- [Source passage]:
>> START

Monday, March 15, 2004

Climbing Down the Spanish Steps

As usual, Derb's right, in at least two respects. On this topic, Andrew Sullivan agrees with Derb--a rare event.

First, "the Spanish election result is the worst thing to happen yet in the War on Terror. It is a huge victory for Al Qaeda, their greatest to date." I'm profoundly depressed my Saturday analysis (see tpfp post 3/13 5:42pm) was wrong; that, rather than defiant, the Spanish people heaved morality over the side of the ship of state. I actually thought the horrific bombings in three Madrid train stations would force Europe to confront terrorism. So did the French paper Le Monde, in an Editorial on Friday:
It is Europe and the democracy which were tackled Thursday March 11 in Madrid. It is the European Union which was attacked in one of its capitals; it is one of the democracies of the Union, Spain, which is aimed at three days of its general elections. . . .

>> END

- [Problem requirements]: In the post about the Spanish election, how many Madrid train stations were hit by the bombings?

- [Information shown]:
>> START

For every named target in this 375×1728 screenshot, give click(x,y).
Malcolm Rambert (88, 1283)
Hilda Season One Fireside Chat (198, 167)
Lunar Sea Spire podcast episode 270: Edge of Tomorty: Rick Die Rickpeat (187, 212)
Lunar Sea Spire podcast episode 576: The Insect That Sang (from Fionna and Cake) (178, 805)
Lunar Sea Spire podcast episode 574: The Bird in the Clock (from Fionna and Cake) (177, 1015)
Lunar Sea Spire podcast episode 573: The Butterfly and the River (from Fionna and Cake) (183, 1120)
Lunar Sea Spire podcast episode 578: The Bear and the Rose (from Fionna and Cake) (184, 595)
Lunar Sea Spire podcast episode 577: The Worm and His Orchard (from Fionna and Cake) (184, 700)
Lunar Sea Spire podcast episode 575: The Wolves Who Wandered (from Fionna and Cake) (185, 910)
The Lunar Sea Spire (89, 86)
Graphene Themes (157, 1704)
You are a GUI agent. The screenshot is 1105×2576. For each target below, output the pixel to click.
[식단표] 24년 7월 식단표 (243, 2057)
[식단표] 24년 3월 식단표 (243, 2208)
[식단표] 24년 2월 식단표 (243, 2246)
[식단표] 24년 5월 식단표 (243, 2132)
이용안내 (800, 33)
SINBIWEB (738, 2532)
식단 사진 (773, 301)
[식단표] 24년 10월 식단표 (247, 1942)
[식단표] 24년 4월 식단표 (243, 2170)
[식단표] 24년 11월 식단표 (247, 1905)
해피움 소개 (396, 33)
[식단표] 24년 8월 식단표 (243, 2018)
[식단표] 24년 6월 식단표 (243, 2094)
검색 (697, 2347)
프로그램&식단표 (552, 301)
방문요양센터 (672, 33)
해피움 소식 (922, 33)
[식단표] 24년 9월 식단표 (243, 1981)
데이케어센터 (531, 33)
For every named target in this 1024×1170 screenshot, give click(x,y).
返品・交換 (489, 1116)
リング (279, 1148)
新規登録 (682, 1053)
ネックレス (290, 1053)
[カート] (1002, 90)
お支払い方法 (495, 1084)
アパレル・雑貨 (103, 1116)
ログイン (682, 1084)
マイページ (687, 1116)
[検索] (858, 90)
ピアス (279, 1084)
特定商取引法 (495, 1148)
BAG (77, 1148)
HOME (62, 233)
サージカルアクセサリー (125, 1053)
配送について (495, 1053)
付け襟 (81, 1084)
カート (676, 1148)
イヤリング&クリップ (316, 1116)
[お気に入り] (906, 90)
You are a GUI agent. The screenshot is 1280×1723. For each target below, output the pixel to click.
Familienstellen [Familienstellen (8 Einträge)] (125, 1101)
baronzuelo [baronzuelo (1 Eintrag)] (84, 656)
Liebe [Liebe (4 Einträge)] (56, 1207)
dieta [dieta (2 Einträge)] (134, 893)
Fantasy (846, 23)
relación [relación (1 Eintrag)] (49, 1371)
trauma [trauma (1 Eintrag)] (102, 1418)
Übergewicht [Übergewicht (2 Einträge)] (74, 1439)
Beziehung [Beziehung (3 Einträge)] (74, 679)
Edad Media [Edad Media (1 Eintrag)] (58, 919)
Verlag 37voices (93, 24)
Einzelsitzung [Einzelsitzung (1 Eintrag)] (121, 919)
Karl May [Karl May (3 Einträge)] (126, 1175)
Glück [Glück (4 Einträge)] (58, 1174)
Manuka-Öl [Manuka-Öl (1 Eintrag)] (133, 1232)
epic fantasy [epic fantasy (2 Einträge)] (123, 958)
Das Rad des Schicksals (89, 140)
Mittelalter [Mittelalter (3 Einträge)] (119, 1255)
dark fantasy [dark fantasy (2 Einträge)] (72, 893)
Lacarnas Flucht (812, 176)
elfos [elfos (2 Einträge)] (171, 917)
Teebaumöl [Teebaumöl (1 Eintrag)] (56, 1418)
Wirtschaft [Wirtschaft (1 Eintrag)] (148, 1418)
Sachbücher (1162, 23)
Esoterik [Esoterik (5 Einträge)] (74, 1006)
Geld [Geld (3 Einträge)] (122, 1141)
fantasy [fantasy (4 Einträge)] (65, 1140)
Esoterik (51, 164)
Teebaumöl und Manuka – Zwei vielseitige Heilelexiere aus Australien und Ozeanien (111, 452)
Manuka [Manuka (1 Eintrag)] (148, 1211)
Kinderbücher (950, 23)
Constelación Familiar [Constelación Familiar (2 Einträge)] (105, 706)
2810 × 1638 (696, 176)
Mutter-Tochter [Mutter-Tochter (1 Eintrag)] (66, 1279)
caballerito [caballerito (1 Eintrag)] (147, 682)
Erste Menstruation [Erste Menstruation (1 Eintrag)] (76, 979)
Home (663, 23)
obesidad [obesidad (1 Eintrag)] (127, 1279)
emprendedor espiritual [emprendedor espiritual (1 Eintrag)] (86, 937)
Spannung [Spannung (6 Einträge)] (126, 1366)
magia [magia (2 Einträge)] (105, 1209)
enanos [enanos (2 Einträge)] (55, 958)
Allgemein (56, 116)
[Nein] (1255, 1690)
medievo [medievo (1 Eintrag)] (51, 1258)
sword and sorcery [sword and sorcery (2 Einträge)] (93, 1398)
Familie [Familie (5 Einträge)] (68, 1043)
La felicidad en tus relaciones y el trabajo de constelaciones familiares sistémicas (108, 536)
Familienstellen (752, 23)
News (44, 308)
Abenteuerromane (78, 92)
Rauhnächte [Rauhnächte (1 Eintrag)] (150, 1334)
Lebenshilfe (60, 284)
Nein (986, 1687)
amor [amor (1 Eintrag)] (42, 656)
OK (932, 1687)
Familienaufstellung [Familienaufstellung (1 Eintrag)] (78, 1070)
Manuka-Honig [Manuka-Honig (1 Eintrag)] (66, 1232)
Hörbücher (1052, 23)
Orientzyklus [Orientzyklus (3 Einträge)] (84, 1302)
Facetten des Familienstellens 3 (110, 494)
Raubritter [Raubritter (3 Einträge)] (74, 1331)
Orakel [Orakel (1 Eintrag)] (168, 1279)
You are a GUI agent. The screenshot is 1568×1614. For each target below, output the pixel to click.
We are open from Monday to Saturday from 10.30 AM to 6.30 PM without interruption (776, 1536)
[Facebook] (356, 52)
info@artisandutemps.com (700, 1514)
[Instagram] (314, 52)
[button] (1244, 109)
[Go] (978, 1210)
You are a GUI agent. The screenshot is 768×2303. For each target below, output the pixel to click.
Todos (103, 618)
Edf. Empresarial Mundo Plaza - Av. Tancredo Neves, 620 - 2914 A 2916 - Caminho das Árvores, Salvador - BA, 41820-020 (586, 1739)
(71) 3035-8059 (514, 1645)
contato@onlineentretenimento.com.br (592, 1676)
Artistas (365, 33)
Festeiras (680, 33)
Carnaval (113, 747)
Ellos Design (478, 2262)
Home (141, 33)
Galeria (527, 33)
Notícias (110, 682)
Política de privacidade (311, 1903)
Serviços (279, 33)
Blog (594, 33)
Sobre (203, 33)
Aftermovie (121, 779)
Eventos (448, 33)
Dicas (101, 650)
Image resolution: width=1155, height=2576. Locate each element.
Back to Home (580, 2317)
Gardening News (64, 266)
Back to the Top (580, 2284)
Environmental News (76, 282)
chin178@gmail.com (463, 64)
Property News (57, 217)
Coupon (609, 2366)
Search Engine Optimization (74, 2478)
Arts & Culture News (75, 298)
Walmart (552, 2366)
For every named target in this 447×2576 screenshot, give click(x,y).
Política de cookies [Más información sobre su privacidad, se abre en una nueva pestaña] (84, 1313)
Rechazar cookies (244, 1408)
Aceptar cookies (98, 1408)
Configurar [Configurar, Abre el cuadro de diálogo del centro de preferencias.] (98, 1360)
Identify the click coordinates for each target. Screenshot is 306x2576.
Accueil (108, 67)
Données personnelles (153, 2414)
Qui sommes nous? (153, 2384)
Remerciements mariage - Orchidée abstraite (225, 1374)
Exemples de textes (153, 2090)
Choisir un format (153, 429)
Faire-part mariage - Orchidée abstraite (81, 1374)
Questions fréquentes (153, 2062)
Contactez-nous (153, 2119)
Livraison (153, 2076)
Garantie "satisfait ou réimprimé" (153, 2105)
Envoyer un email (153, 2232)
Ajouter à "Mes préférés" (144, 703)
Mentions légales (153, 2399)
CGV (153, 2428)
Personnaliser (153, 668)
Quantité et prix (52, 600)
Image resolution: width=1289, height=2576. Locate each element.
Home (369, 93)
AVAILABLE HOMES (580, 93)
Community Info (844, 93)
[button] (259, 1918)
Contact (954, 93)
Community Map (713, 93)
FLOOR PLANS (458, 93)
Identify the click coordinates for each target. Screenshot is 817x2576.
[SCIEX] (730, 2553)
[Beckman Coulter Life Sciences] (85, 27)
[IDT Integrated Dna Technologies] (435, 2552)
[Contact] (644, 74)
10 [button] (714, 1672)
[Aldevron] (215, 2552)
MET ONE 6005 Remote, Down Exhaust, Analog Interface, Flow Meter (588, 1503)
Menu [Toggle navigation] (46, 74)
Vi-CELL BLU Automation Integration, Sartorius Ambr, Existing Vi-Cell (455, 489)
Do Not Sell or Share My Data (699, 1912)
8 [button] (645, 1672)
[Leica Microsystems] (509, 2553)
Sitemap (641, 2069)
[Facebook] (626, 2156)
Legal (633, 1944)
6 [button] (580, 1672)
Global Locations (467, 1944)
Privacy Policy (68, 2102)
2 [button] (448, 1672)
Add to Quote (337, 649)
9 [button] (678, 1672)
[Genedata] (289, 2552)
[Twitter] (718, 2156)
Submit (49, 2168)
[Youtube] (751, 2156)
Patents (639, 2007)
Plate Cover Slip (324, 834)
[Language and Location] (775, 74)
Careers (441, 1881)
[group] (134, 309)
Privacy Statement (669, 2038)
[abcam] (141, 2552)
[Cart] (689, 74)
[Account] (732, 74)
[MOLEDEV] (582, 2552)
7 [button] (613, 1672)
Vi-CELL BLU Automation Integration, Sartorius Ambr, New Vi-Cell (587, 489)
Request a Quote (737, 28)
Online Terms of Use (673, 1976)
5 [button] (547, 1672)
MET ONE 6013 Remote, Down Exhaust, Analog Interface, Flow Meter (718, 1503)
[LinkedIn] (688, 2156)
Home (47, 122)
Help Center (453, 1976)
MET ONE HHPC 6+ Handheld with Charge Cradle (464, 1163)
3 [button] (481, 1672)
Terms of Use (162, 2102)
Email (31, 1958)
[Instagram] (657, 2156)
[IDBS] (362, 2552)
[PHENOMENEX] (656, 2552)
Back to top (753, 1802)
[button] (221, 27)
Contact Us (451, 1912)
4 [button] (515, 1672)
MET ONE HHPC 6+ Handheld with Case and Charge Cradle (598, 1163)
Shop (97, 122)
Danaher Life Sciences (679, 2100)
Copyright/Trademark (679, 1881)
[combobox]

>> END

- [Reply]: Three.